Friday, July 1, 2011

Inspiration from Woodswalker

I have a mentor.  I don't know if she even knows that she is, because I've never even met her.  I just read her blog, every single time, and I learn so much from it.  Her name is Woodswalker, and this is her blog.  http://saratogawoodswaters.blogspot.com/  If you're interested in the natural world, her blog is a must.

A couple of days ago she featured Swamp Milkweed.  I immediately thought how I would love to see some.  The best chance I had, I figured, was the Thousand Acre Swamp, so, off I went.  It was a trip well worth making.  This preserve is owned by the Nature Conservancy.  It is a varied landscape, with over 500 acres, consisting of swamp, woodland and meadow.  But, it has always been called The Thousand Acre Swamp.  I remember my Dad telling of days in the Summer that he spent exploring the area.  He must have been a hardy soul, because this was in the days before bug spray, and the area teems with biting insects.

You walk in via a grassy path and soon begin to see signs of the swamp.


After quite a long walk along this path, you come to the primary focus of the preserve, a boardwalk across a large portion of the swamp itself.
There, I soon saw the first plant that I had trouble identifying.  Is it a sedge of some kind, or something else entirely?  I don't know, but what caught my eye is how grasslike it appeared, and the spikey seed pod that appears to be located right on the leaf itself, not on a seperate stem.

========

▶ BRIEF 1
List the kinds of landscape that the Thousand Acre Swamp blog post says make up the preserve.
▶ BRIEF 2
Carry on the Thousand Acre Swamp blog post, picking up right after its final sentence.

▶ EXTRACTED RECORDS
========

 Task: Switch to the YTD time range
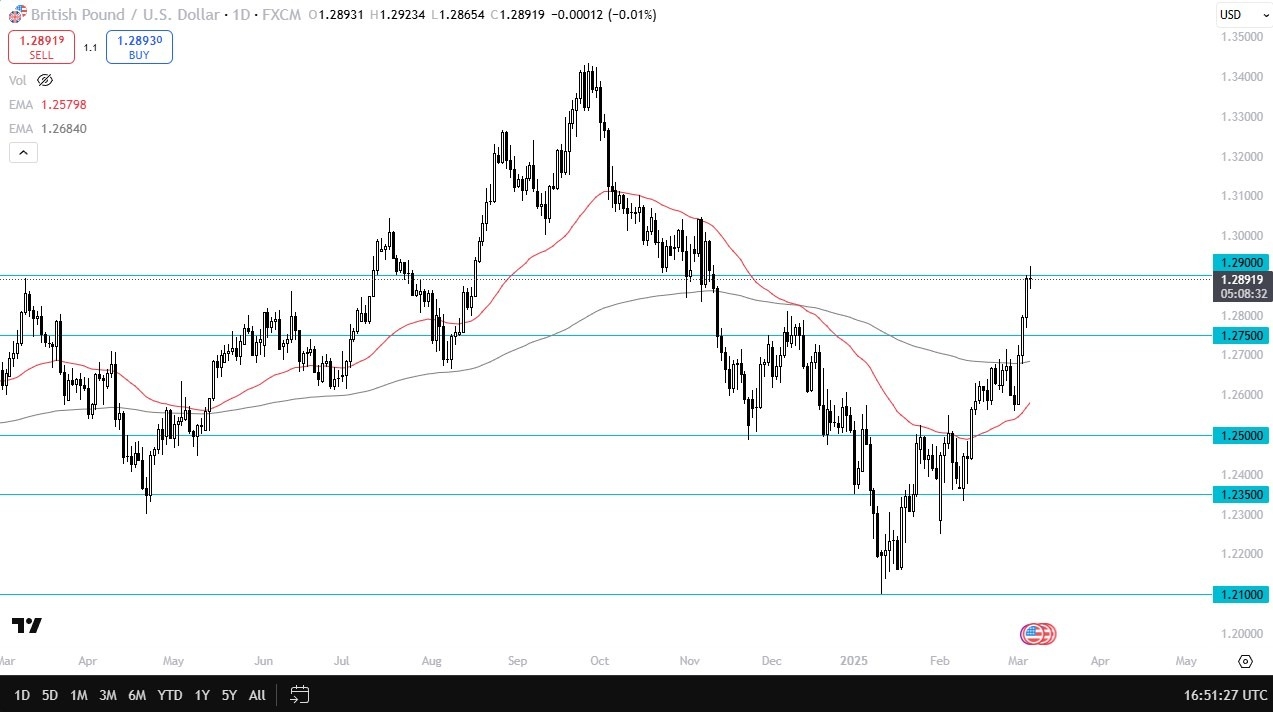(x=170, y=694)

========

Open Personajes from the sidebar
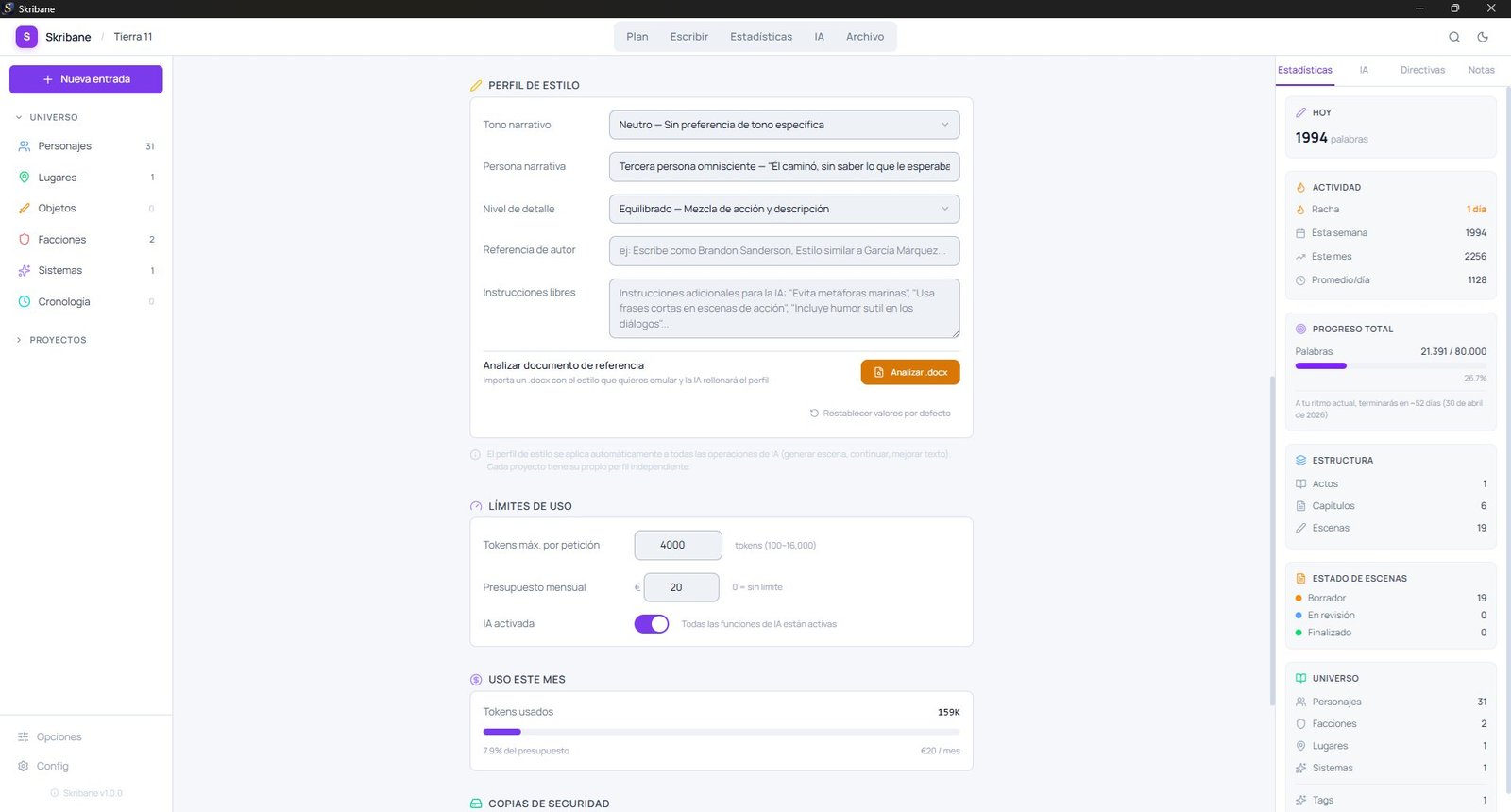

========

▶ OUTPUT 1
Swamp, woodland, meadow

▶ OUTPUT 2
Per Woodswalker, this is, indeed, a sedge.
Up in a tree, a little brown songbird was singing.  He was too far away for me to be able to positively identify him beyond, possibly, some kind of Sparrow.  Can you see him there, in the branches?
On each side of the Boardwalk, Cattails grew thickly.  It's still early enough in the season that the male pollinator is still attached to the top of the female part, that we are all more familiar with.  Later in the season, that male part will fall off, leaving the female cattail to mature.
The Boardwalk doesn't go straight across the swamp, but, zigs and zags.  Imagine my surprise when I turned a corner and came upon this Great Blue Heron sitting on the railing.  He didn't appear too concerned about my presence and I was able to get several shots of him, all the while creeping closer and closer.  This is the best of them, even if I did cut off his feet.
Finally, I did get too close, and he flew off.  The second mystery plant, or tree, was just ahead.  This small, weedy tree didn't look too healthy, but it had lovely white flowers, reaching high towards the sun.  They looked like the flowers of Queen Anne's Lace.  I'm still trying to figure out what kind of tree this is.
I should have thought of this one.  Again, per Woodswalker, this is Common Elderberry.

And then, there, right by the side of the Boardwalk was the plant that I had come to try and find -- Swamp Milkweed.  The flower is still in the bud stage, but, you can see the bright pink promise of the beauty it will become.
After you leave the Boardwalk, you go through a wooded area.  There, entirely different plants grow.  Wild Leek, or Ramp flowers were everywhere.  This area is greatly underutilized, I was the only one there for the entire time I was exploring, and, in this case, it's definitely a good thing as many people love to dig and eat ramp.
Wild Basil grew there, also
And, this plant, which has me banging my head against the desk in frustration.  It's past flowering, which makes identification difficult.  The leaves look like Rue Anemone, but the seed is wrong.  Maybe some other kind of Anemone?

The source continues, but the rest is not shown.